WASHINGTON -- The nation's capital celebrated the 50th anniversary of the Apollo 11 moon landing in the most patriotic way possible: by projecting it onto the Washington Monument.
All week, images from the historic event were beamed onto the monument as part of a display commissioned by the Smithsonian's National Air and Space Museum and the U.S. Department of the Interior. From July 16 until July 18, a a full-sized, 363-foot Saturn V rocket was projected onto the monument's east face from 9:30 p.m. to 11:30 p.m.
The show ramped up on Friday and Saturday, when a 17-minute show commemorating the moon landing was projected onto the monument. The Smithsonian said it used "full-motion projection-mapping artwork on the monument and archival footage to recreate the launch of Apollo 11 and tell the story of the first moon landing."
The free show, which was presented three times each evening, also included a 40-foot recreation of the Kennedy Space Center's famous countdown clock.
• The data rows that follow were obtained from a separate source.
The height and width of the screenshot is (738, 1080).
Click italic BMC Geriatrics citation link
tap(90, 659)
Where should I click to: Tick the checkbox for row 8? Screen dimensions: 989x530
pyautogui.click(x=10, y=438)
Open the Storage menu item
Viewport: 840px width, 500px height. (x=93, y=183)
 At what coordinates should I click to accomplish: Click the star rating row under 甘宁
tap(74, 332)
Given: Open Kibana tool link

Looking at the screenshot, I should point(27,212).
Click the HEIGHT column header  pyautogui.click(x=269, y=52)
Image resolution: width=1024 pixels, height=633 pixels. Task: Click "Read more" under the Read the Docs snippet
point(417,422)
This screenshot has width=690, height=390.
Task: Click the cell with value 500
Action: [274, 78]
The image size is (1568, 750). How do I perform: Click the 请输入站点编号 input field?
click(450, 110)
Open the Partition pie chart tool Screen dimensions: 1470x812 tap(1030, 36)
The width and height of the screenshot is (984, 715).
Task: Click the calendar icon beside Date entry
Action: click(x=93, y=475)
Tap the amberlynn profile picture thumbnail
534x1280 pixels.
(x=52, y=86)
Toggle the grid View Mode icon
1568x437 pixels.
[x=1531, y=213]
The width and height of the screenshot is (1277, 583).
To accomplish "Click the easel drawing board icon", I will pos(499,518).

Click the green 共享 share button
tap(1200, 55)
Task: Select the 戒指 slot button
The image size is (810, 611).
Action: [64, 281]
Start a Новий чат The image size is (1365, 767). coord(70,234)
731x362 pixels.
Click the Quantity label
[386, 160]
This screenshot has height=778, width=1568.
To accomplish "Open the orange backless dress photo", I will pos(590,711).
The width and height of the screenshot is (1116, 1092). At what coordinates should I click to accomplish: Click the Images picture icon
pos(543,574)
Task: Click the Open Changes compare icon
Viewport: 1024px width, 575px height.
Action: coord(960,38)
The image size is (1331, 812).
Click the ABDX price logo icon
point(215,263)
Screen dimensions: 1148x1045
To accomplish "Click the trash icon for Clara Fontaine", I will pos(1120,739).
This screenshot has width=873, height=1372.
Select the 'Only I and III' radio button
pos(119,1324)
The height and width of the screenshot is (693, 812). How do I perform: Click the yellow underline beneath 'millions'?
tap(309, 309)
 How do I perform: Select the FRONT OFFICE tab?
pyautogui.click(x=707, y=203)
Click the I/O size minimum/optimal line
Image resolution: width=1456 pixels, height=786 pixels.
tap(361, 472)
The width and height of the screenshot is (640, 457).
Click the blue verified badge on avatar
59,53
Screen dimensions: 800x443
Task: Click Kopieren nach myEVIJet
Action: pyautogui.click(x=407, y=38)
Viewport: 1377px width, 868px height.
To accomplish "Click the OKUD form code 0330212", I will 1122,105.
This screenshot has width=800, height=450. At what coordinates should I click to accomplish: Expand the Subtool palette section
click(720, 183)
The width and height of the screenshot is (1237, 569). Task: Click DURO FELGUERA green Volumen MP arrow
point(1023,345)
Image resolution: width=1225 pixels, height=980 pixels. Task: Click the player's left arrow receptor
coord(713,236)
Congress funded the display through a bipartisan joint resolution.
"Our identity as Americans is defined in part by the historic act of landing humans on the moon and returning them safely to the Earth," said Ellen Stofan, the director of the National Air and Space Museum, said in a news release. "The Washington Monument is a symbol of our collective national achievements and what we can and will achieve in the future. It took 400,000 people from across the 50 states to make Apollo a reality. This program celebrates them, and we hope it inspires generations too young to have experienced Apollo firsthand to define their own moonshot."